Text for analysis:
- Opening Delimiter -
Senate GOP leadership is looking at expediting a budget reconciliation bill this month, to end the ongoing 58-day shutdown of the Department of Homeland Security (DHS).
There is also discussion of a subsequent partisan reconciliation bill on restrictions to voter registration and expanded accountability controls in safety net programs.
A bipartisan path to reopening DHS broke down over intractable differences in talks on reforms to place limits on and accountability on ICE agents.
Senate Republican leaders are eyeing reconciliation to sidestep that issue. That could potentially move on an expedited timeline through the Senate as soon as this month.
Doing so comes with its own challenges.
While warming to the idea, House Republicans previously rejected this pathway for not also including the House-passed Safeguard American Voter Eligibility (SAVE) Act.
The possibility of an additional reconciliation bill could defuse that opposition.
Why it Matters
Calls for additional partisan reconciliation touching on safety net programs have been percolating since earlier this year.
This would be on top of federal Medicaid cuts in the One Big Beautiful Bill Act.
- Closing Delimiter -
Source data:
- Opening Delimiter -
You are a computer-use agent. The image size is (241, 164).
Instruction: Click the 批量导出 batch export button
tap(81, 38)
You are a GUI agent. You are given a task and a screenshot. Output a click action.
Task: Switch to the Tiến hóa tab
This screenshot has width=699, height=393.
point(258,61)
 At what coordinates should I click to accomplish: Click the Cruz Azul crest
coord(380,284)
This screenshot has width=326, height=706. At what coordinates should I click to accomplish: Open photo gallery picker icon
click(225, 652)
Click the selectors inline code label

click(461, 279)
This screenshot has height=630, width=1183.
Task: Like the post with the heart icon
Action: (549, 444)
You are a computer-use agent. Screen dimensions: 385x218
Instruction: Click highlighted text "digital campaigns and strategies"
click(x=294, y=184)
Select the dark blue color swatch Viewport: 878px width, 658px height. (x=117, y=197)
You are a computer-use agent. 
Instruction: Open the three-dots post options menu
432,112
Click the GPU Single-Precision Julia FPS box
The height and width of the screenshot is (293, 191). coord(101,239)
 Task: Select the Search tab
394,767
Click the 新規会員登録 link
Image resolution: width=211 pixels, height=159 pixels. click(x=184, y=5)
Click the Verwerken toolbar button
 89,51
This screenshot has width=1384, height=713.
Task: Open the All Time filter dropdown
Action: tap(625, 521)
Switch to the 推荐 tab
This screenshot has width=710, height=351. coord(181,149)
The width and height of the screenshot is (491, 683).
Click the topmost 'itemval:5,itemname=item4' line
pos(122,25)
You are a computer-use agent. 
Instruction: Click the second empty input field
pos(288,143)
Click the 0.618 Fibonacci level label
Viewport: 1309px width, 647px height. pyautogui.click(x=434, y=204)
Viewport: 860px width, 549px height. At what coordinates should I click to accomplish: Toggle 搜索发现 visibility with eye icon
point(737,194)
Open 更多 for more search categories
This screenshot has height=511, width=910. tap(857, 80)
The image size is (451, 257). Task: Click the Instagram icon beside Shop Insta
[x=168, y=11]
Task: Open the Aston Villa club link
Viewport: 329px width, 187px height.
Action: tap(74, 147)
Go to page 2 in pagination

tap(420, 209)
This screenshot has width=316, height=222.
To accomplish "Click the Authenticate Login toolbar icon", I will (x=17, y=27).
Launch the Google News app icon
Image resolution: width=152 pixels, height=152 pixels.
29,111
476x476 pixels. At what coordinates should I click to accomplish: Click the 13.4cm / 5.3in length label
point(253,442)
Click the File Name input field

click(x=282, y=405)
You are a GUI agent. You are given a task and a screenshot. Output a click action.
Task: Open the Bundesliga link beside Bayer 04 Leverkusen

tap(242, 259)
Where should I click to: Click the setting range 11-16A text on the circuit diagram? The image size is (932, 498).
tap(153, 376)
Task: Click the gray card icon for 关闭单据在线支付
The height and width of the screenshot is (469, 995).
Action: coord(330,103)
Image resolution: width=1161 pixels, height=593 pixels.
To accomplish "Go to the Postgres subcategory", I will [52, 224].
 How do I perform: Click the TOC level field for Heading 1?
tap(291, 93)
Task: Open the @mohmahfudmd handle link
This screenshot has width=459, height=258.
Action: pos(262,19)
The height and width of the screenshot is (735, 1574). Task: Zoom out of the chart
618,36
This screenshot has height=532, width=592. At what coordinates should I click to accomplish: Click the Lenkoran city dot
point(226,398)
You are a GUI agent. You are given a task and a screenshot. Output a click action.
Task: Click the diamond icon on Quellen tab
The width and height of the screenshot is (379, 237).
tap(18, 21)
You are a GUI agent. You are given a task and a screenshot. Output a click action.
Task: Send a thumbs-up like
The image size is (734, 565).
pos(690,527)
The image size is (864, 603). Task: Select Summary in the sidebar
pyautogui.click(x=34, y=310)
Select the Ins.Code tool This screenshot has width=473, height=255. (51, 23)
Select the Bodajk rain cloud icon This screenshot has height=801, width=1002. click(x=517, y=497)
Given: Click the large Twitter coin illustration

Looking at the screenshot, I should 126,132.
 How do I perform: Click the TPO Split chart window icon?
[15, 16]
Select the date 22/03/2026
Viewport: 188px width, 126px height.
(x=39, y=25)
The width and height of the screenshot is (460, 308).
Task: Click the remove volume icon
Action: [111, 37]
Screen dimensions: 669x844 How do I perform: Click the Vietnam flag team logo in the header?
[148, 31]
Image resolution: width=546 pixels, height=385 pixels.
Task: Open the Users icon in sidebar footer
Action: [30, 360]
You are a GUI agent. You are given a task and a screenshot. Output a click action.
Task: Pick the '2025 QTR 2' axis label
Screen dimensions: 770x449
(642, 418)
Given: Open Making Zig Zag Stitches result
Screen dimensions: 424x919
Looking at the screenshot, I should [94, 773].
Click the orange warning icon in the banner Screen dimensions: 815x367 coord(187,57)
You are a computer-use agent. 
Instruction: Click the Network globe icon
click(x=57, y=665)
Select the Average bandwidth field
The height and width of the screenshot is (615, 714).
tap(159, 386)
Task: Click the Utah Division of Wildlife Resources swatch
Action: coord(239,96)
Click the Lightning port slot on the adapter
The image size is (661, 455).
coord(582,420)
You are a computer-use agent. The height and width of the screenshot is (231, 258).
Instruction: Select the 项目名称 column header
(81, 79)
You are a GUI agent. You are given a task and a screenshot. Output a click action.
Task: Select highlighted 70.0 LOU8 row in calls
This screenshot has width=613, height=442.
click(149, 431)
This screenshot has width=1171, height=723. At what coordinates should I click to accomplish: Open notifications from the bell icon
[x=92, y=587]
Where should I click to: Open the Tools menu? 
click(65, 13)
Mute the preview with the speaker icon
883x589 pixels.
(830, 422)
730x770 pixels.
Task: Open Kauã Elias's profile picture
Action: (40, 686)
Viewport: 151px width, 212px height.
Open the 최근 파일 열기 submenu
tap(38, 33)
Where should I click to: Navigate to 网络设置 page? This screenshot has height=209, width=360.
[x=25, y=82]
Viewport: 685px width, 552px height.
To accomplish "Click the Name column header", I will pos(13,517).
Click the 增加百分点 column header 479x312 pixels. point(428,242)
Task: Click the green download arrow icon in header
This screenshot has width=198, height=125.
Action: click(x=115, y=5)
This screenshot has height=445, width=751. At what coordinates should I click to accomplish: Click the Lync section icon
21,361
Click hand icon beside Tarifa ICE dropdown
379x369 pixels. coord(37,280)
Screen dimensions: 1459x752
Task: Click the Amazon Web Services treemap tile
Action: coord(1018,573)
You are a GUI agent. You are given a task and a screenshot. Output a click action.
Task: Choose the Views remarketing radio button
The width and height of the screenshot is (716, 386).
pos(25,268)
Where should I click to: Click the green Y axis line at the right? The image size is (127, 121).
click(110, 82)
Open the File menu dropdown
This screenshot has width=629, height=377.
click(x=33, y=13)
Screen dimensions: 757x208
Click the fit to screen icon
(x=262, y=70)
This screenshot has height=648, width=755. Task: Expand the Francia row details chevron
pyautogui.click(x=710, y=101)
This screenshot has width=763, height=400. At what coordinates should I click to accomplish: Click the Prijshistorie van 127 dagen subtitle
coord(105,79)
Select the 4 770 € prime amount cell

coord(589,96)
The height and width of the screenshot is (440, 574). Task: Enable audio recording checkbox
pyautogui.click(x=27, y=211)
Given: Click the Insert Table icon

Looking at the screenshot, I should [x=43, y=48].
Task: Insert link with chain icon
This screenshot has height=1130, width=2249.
- Closing Delimiter -
Tasks to complete:
1. Rewrite the passage on the DHS shutdown from "Senate GOP leadership" up to and including "Eligibility (SAVE) Act.", changing "ICE agents" to "immigration agents".
2. Answer these questions using the passage on the DHS shutdown.
(a) How many days has the shutdown of the Department of Homeland Security lasted?
(b) Which House-passed act did House Republicans want included in the reconciliation pathway?
(c) Which law contained the federal Medicaid cuts?
3. Pick up the passage on the DHS shutdown after its last sentence and keep writing.

Responses by item number:
1.
Senate GOP leadership is looking at expediting a budget reconciliation bill this month, to end the ongoing 58-day shutdown of the Department of Homeland Security (DHS).
There is also discussion of a subsequent partisan reconciliation bill on restrictions to voter registration and expanded accountability controls in safety net programs.
A bipartisan path to reopening DHS broke down over intractable differences in talks on reforms to place limits on and accountability on immigration agents.
Senate Republican leaders are eyeing reconciliation to sidestep that issue. That could potentially move on an expedited timeline through the Senate as soon as this month.
Doing so comes with its own challenges.
While warming to the idea, House Republicans previously rejected this pathway for not also including the House-passed Safeguard American Voter Eligibility (SAVE) Act.

2.
(a) 58 days.
(b) The Safeguard American Voter Eligibility (SAVE) Act.
(c) The One Big Beautiful Bill Act.

3.
Policy discussions over alleged fraud and safety net programs, including ACF funding restrictions, have impacted programs including:
Temporary Assistance for Needy Families (TANF)
Social Services Block Grant (SSBG)
Child Care Development Fund (CCDF)
Cuts to TANF and SSBG were originally part of discussions for reconciliation last year. Changes to those programs, Medicaid, and more could be on the table.
What to Watch
Reconciliation is never a safe bet. Watch for signal, not noise.
First to track is what is in the potential reconciliation instructions to reopen DHS.
That’s likely to be narrowly targeted to DHS funding unless there are insurmountable calls for spending offsets or other policy changes.
How that goes would be an early bellwether for future reconciliation efforts.
Timing is also everything; The closer midterm elections loom, the harder it will be to advance any partisan reconciliation effort that could complicate campaigns.
That’s it for this week.
Stay sharp, Wonks.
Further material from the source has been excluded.